### Short exercise
Could you print the records below word for word, from the line containing "This screenshot has" down to the line containing "Instruction: Select FAQ in the navigation bar", both of those lines included? Please leave the pictures out.

### Provided records
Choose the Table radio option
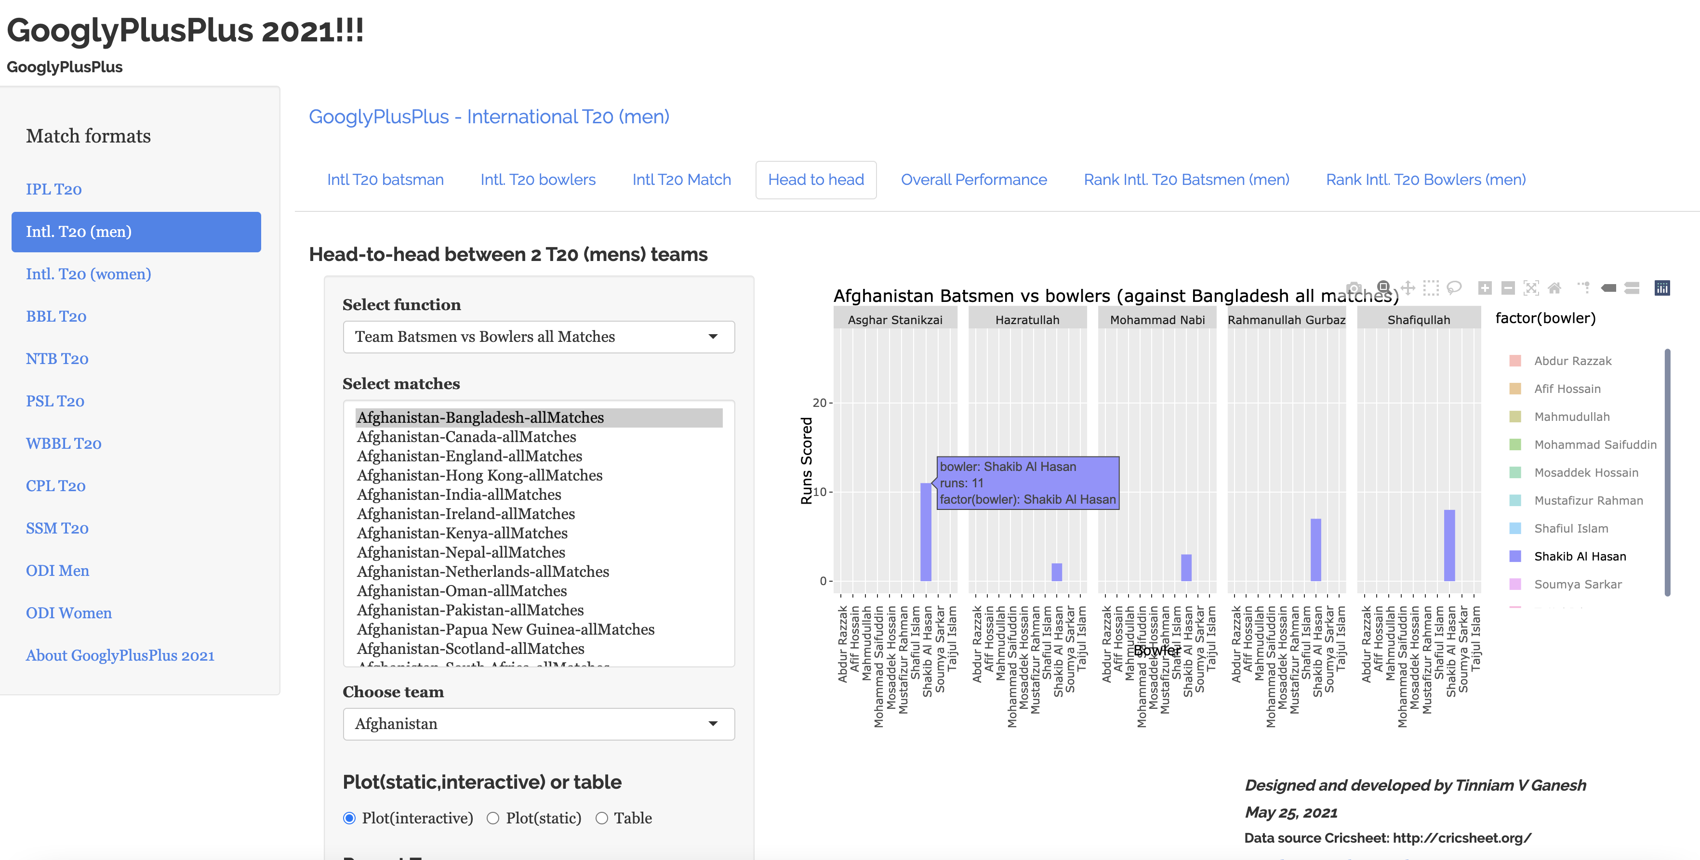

...

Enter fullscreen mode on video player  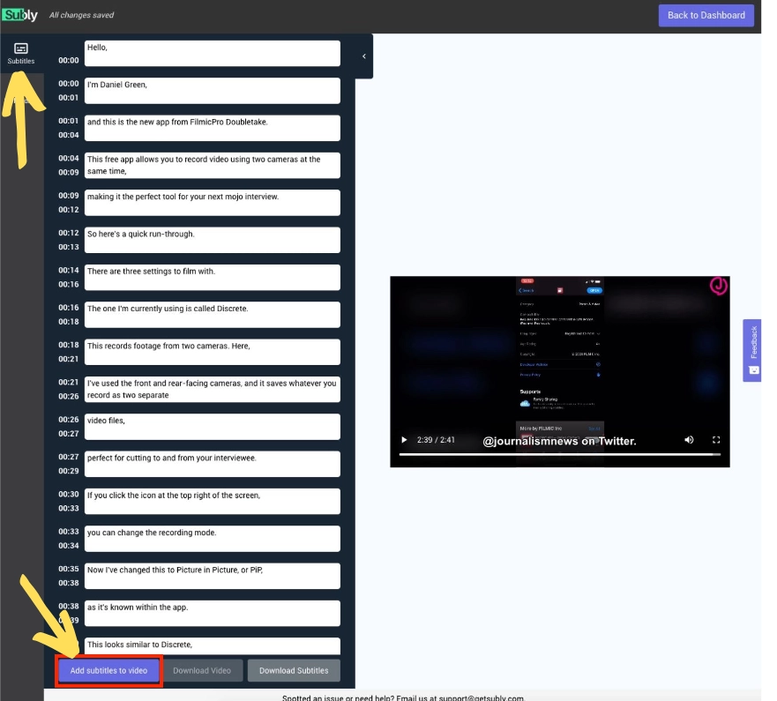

* * *

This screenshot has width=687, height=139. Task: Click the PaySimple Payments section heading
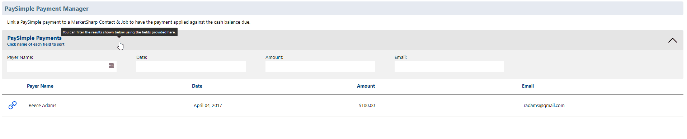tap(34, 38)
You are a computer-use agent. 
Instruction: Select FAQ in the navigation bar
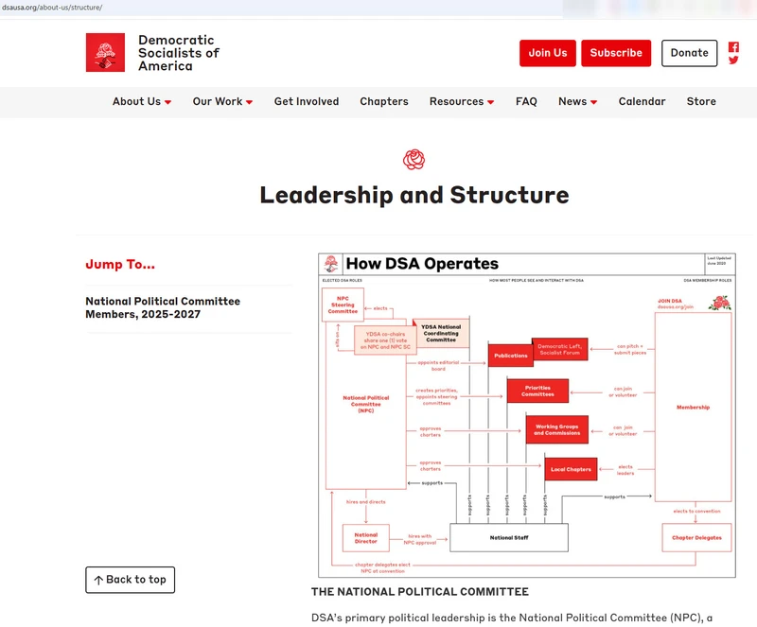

### Output for this exercise
This screenshot has width=687, height=139. Task: Click the PaySimple Payments section heading
tap(34, 38)
You are a computer-use agent. 
Instruction: Select FAQ in the navigation bar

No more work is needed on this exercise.